I don't want to present myself as some sort of singular figure. I think part of what's different are the times. I do think that, for example, the 1980 election was different. I mean, I think Ronald Reagan changed the trajectory of America in a way that, you know, Richard Nixon did not, and in a way that Bill Clinton did not. He put us on a fundamentally different path, because the country was ready for it. I think they felt like, you know, with all the excesses of the '60s and the '70s, you know government had grown and grown, but there wasn't much sense of accountability in terms of how it was operating, and I think people just tapped into - he tapped into what people were already feeling, which is we want clarity, we want optimism, we want a return to that sense of dynamism, and, and, you know, entrepreneurship that had been missing.I think Kennedy, 20 years earlier, moved the country in a fundamentally different direction. So I think a lot of it just has to do with the times. I think we're in one of those times right now, where people feels like things as they are going right now aren't working, that we're bogged down in the same arguments that we've been having, and they're not useful.
And the Republican approach, I think, has played itself out. I think it's fair to say that the Republicans were the party of ideas for a pretty long chunk of time there over the last 10, 15 years, in the sense that they were challenging conventional wisdom. Now, you've heard it all before. You look at the economic policies when they're being debated among the presidential candidates, it's all tax cuts. Well, we know, we've done that; we've tried it. That's not really going to solve our energy problems, for example.

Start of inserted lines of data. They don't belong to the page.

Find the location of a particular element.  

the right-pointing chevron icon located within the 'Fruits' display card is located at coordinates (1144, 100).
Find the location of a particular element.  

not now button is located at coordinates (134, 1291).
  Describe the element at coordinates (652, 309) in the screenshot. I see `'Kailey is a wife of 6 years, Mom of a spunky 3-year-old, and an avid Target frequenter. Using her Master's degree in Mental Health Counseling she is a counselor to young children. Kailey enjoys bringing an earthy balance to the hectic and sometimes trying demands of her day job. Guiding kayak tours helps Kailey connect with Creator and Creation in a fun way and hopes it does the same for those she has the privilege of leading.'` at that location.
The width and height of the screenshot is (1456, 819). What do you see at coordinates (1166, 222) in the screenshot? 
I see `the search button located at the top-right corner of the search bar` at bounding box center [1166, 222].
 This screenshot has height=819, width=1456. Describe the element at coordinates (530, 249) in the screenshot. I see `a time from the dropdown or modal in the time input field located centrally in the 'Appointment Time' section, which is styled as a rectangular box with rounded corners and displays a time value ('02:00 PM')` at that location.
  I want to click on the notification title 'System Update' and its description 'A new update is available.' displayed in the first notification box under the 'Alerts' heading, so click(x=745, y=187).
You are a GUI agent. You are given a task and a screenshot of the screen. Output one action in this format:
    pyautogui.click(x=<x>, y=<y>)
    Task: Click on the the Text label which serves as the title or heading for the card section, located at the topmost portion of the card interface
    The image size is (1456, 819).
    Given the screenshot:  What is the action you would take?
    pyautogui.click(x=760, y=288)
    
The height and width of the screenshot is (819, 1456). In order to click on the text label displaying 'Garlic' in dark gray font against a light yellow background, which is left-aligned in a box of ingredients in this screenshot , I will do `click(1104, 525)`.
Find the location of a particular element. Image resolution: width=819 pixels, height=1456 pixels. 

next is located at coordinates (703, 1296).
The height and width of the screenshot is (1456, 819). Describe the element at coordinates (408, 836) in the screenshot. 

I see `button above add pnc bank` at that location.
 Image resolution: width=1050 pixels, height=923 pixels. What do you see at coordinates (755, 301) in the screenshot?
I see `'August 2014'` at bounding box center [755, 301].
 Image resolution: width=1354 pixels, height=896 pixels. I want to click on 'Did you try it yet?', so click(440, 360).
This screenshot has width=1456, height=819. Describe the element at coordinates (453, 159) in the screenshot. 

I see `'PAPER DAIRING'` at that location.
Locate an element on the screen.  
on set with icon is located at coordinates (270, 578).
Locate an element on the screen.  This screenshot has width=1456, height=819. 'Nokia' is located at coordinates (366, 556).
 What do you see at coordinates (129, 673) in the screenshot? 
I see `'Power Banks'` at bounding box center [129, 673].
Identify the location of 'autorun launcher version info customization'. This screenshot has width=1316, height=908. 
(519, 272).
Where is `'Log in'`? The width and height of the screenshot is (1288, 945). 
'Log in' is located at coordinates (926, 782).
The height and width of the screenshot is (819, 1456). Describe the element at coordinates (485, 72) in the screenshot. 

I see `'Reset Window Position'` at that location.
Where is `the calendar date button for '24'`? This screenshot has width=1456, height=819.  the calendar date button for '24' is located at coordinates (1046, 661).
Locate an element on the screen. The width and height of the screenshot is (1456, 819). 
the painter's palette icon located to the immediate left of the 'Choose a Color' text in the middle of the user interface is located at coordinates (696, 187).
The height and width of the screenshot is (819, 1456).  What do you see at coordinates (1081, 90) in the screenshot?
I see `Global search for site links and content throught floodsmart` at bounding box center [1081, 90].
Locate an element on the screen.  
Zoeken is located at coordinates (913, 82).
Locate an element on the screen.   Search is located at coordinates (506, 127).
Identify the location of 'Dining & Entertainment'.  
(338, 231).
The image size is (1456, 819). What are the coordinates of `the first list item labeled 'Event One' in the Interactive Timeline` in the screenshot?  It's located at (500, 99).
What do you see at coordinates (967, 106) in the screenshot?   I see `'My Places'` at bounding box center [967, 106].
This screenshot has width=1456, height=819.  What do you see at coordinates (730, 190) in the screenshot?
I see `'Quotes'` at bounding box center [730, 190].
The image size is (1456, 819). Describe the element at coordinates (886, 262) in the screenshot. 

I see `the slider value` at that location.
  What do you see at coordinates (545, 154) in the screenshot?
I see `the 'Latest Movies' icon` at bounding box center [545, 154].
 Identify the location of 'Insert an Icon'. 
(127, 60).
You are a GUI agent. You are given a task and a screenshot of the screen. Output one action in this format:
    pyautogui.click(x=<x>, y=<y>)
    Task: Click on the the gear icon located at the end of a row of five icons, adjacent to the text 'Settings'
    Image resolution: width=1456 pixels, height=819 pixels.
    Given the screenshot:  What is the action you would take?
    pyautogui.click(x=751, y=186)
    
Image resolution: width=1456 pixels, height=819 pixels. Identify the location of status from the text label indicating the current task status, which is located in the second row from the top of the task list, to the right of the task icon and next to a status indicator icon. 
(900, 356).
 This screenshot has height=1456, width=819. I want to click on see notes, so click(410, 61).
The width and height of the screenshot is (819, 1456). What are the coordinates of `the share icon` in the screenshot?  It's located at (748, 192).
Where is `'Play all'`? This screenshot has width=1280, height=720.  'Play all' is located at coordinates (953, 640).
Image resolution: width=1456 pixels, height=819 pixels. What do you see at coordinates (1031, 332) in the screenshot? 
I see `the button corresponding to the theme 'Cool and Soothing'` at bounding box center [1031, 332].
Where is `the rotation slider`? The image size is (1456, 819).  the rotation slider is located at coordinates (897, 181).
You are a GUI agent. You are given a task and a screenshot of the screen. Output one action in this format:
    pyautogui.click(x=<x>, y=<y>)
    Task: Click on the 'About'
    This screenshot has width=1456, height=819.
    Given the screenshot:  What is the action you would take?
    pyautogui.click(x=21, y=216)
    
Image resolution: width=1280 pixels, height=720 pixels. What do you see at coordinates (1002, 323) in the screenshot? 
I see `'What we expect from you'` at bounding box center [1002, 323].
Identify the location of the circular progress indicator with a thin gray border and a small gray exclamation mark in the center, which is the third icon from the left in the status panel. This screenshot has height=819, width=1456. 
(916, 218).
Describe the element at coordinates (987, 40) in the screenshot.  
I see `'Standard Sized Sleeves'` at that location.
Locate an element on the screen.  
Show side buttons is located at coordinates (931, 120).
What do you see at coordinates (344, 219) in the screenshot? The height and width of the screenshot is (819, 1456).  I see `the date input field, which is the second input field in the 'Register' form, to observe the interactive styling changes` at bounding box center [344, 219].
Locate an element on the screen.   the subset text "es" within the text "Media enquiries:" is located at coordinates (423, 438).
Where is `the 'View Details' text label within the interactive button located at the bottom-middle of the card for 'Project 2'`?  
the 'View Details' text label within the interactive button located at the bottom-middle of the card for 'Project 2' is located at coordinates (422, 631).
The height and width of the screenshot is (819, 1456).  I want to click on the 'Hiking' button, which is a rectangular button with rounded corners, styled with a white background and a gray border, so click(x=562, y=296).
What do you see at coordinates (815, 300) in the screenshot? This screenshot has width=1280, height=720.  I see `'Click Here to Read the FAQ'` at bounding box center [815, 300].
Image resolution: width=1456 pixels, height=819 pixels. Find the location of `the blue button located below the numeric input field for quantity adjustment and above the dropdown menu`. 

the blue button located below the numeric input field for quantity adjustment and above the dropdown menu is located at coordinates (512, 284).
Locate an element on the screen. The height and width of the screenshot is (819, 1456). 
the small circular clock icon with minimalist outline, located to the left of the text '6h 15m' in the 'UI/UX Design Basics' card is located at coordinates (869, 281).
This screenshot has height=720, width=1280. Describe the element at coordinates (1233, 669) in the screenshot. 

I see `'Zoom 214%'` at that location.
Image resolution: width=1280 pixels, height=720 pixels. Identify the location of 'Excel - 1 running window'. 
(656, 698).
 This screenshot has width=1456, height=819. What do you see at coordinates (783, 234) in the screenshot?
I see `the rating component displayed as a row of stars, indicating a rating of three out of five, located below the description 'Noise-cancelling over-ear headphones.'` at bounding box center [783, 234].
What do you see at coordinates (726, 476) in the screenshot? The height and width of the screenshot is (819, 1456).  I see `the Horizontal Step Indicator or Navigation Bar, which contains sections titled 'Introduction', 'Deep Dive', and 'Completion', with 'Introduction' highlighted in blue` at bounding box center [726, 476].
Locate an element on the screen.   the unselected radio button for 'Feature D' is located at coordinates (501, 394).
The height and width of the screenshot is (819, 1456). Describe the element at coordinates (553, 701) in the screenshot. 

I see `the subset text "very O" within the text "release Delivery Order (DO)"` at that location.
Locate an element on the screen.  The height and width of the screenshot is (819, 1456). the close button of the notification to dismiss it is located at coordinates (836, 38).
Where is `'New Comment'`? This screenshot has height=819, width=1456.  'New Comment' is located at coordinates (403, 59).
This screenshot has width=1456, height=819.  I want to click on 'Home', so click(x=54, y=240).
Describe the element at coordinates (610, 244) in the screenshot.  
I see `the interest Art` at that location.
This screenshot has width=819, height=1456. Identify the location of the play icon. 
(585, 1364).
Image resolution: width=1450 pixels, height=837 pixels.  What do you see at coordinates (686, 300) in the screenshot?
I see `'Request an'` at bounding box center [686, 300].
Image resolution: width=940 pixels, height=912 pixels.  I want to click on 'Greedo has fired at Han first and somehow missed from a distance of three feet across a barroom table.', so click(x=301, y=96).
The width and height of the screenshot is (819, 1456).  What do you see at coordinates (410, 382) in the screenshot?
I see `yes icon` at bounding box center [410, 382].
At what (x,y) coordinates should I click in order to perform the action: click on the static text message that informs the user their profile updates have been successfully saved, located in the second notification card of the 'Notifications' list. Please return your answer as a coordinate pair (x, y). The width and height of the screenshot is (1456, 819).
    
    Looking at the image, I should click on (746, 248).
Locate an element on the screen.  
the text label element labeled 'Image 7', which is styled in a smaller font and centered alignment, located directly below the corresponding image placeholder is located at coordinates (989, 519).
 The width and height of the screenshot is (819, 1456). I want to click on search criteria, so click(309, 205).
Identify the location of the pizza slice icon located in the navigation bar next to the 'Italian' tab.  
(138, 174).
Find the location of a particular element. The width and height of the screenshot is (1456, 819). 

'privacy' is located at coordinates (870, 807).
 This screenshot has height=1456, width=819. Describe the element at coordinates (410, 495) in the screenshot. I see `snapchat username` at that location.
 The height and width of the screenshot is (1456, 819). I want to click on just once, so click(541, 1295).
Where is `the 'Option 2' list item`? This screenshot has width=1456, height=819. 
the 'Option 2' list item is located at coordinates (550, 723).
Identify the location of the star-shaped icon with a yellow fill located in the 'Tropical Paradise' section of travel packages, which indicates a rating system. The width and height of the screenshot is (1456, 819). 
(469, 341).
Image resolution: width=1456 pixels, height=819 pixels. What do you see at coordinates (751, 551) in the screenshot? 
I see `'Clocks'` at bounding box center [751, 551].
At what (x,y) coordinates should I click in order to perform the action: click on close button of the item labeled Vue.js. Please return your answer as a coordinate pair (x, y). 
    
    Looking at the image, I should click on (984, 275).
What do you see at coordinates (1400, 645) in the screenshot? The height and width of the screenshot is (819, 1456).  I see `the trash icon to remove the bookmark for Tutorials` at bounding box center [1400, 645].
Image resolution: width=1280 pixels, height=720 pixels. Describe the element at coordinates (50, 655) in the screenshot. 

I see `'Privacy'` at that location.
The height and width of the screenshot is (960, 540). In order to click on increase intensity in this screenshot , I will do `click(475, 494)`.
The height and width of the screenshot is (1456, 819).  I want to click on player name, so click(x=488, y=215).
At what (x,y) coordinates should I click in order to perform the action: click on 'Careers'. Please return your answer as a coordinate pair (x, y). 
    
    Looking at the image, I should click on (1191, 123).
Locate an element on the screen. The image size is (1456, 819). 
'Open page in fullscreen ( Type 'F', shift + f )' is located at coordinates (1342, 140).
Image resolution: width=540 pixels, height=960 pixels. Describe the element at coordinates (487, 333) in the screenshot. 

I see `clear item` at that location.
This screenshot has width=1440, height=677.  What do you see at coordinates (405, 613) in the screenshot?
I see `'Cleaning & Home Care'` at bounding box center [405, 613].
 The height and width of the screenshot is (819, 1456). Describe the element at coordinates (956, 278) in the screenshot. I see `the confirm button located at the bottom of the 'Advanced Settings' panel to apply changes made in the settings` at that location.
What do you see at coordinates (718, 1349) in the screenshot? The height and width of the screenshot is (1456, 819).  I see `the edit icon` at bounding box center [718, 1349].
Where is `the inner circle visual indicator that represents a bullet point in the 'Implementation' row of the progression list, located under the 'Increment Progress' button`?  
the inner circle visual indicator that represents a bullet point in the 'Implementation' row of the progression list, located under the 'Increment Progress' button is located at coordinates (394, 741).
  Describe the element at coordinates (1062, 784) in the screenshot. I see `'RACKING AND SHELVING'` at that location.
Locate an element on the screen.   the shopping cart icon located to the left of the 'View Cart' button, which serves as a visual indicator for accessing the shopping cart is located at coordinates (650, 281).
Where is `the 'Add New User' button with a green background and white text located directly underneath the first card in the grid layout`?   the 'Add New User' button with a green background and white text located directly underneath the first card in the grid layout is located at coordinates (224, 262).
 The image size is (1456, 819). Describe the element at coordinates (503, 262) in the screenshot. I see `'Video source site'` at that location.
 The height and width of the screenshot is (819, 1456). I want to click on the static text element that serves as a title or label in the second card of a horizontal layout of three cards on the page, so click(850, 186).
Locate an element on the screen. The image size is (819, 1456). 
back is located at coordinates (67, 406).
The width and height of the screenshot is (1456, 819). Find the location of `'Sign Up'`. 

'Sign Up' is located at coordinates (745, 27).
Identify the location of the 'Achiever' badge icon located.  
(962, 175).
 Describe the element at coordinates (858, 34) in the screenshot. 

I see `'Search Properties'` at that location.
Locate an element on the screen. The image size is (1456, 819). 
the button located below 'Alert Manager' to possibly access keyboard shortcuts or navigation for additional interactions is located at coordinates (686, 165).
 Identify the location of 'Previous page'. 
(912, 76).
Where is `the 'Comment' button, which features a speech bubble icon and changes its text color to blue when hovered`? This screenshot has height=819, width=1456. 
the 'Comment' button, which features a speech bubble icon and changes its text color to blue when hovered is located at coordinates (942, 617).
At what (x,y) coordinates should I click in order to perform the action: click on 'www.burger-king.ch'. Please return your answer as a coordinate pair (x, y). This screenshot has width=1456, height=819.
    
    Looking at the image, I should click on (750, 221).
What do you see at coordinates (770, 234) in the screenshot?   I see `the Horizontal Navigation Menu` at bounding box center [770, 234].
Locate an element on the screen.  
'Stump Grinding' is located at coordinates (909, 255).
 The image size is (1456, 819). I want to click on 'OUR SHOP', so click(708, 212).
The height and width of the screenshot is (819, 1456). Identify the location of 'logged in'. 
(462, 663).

So some of its the times and some of it I do think, there is a, there's maybe a generational element to this partly in the sense that I didn't come of age the battles of the sixties. I'm not as invested in them. And so I think I talk differently about issues and I think I talk differently about values. And that's why I think we've been resonating with the American people. And by the way, when I say this sometimes it's interpreted as I don't think that anybody who is a baby boomer should be president. That's not what I'm saying. But what I'm saying is that I think the average baby boomer has moved beyond a lot of the arguments of the sixties, but our politicians haven't, we're still having the same arguments. It's all around culture wars and it's all you know even when you discuss war you know the frame of reference is all Viet Nam. Well that's not my frame of reference. My frame of reference is what works. And even when I first apposed the war in Iraq my first line was "I don't oppose all wars." You know specifically to make clear this is not just a anti-military you know seventies love in kind of approach. It was rather that I thought strategically it was a mistake for us to go in.
Now this is STILL a terrible answer and Obama SHOULD catch a lot a flak for it. BUT, he certainly expressed some critique of Republican ideas. It was weak criticism and somewhat endorsing of the efficacy of those ideas PRIOR to the current time, but it was criticism.
My apologies to Barack Obama, his supporters and TPM.